» DATA:
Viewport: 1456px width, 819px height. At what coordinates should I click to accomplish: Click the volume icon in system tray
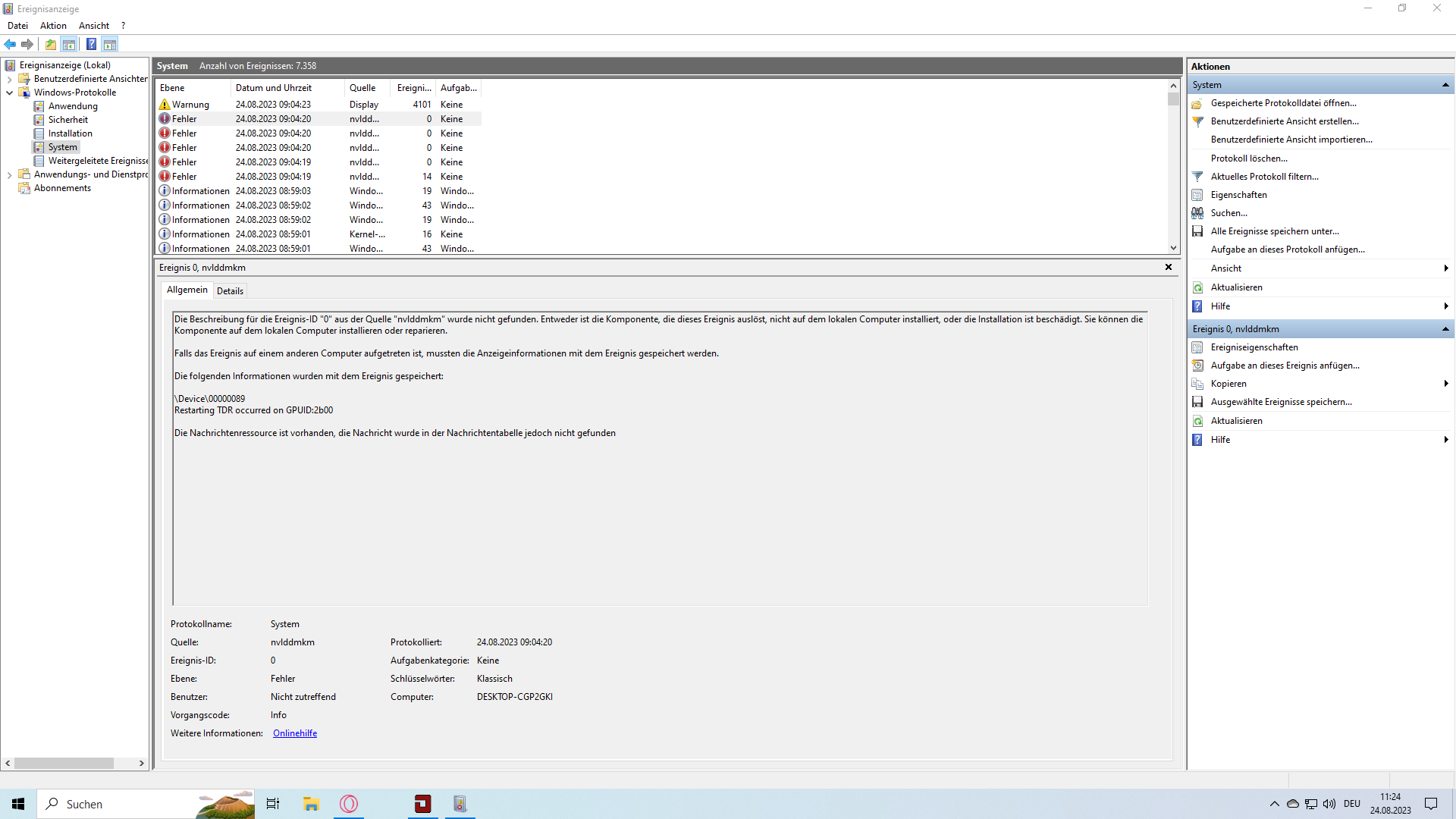pos(1329,804)
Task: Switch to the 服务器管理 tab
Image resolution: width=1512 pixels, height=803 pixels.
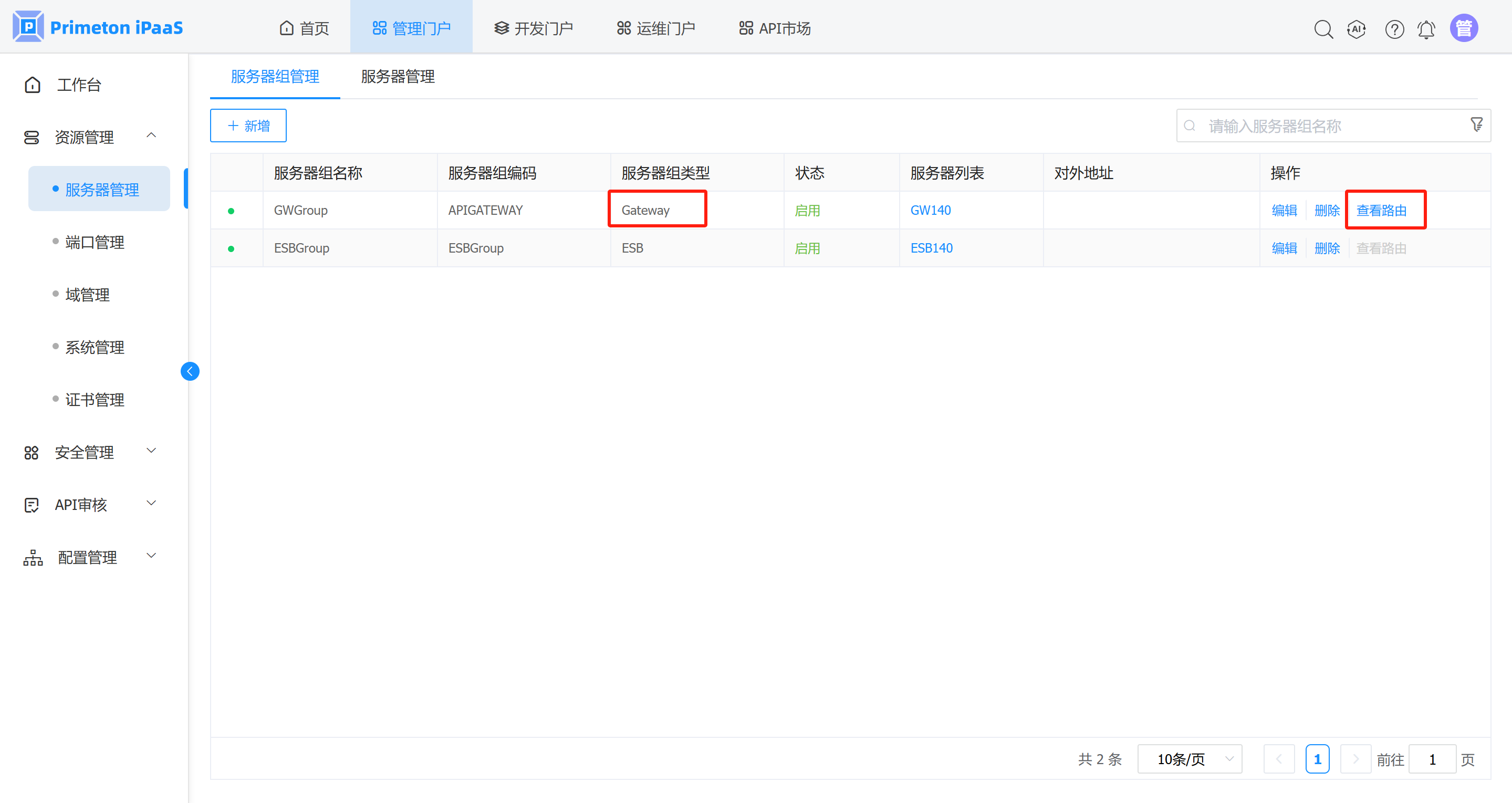Action: (x=397, y=76)
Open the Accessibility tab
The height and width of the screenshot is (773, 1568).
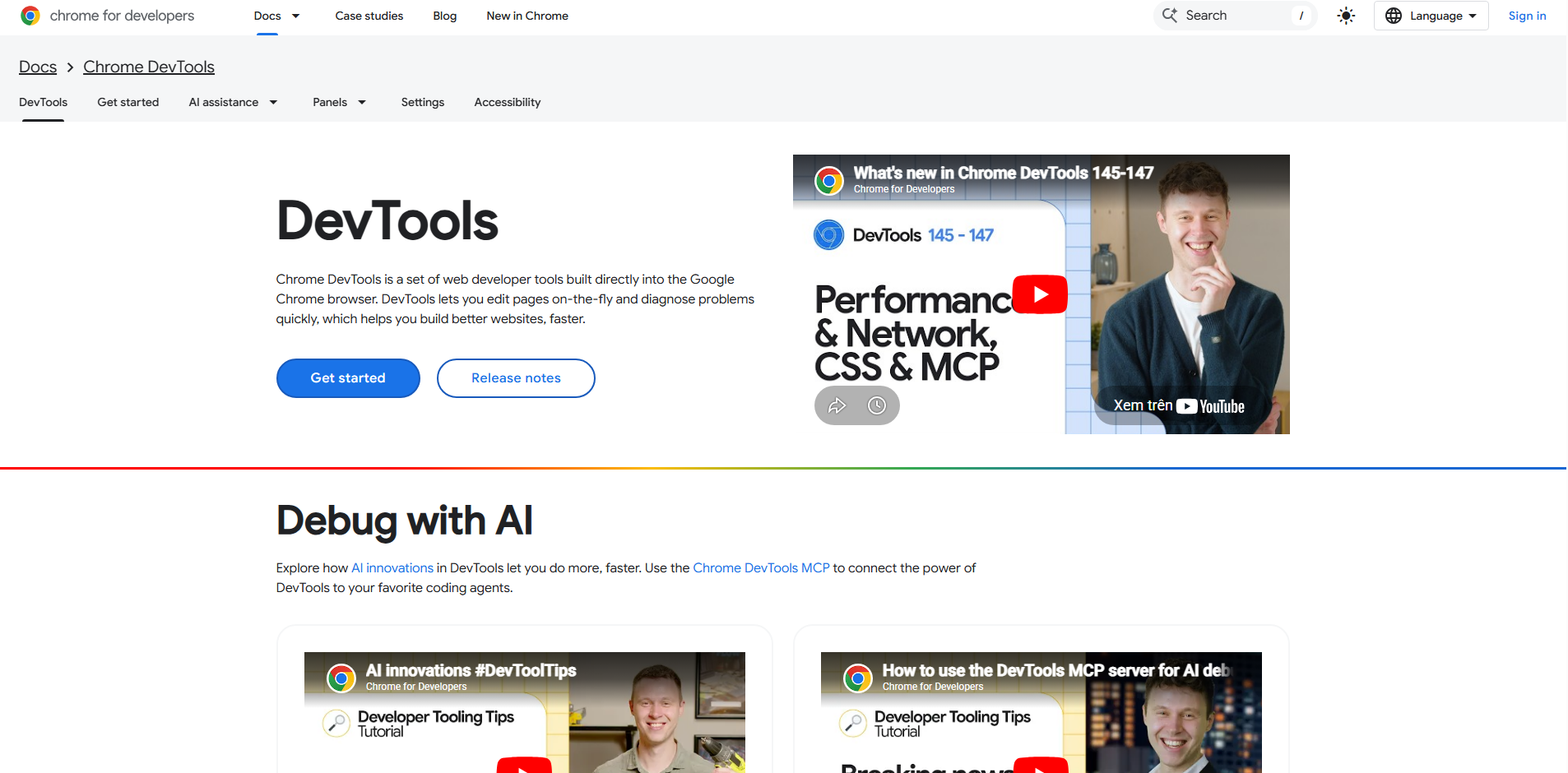507,102
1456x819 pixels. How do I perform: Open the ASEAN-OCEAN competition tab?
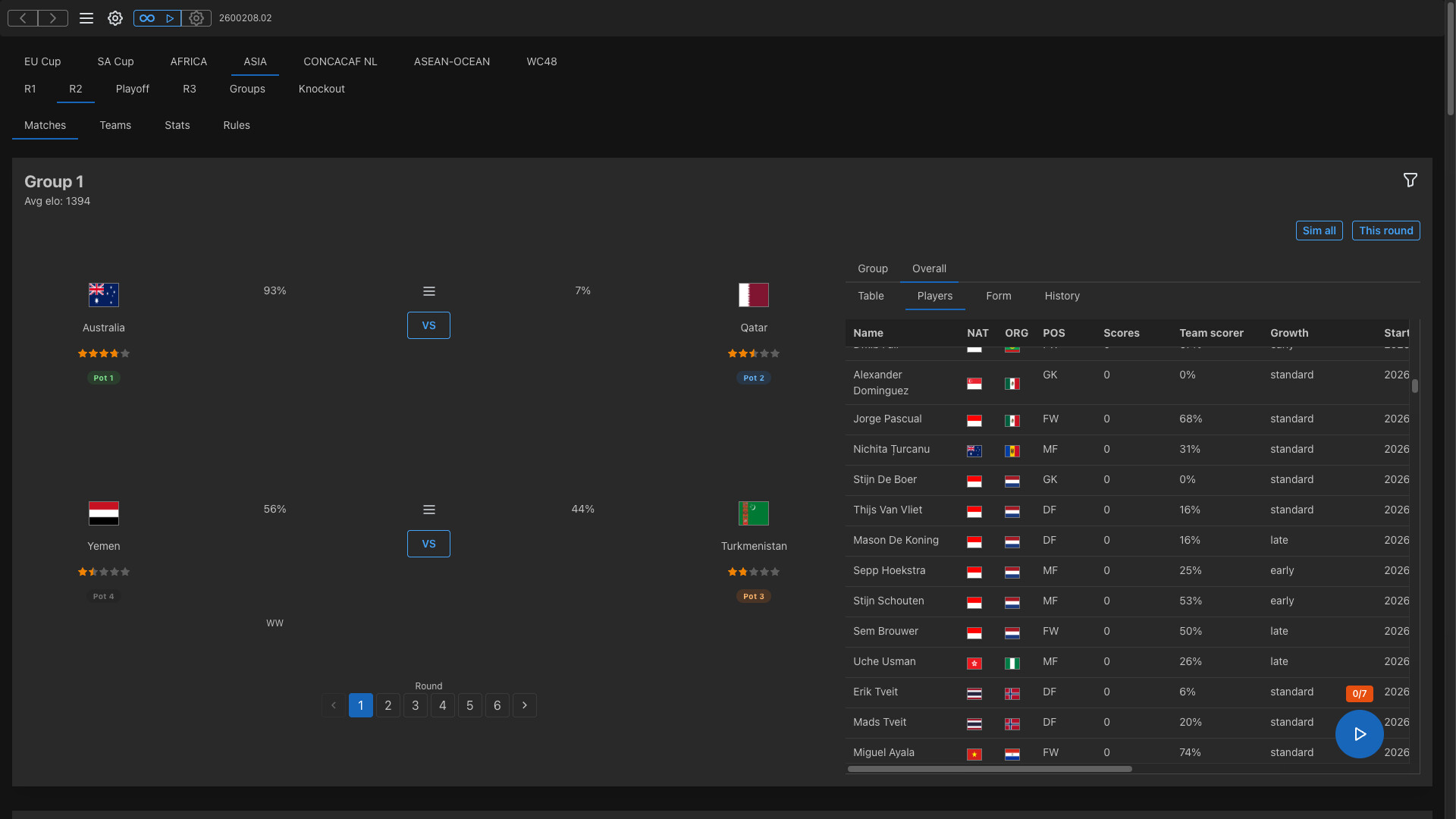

» WHAT THIS TASK INVOLVES: Only the lines from the one containing "Open the Accessibility tab" through the last line of the entries above, both included, belong in the answer, written out exactly; pictures do not.

» EXERCISE SOLUTION:
Open the Accessibility tab
The height and width of the screenshot is (773, 1568).
507,102
1456x819 pixels. How do I perform: Open the ASEAN-OCEAN competition tab?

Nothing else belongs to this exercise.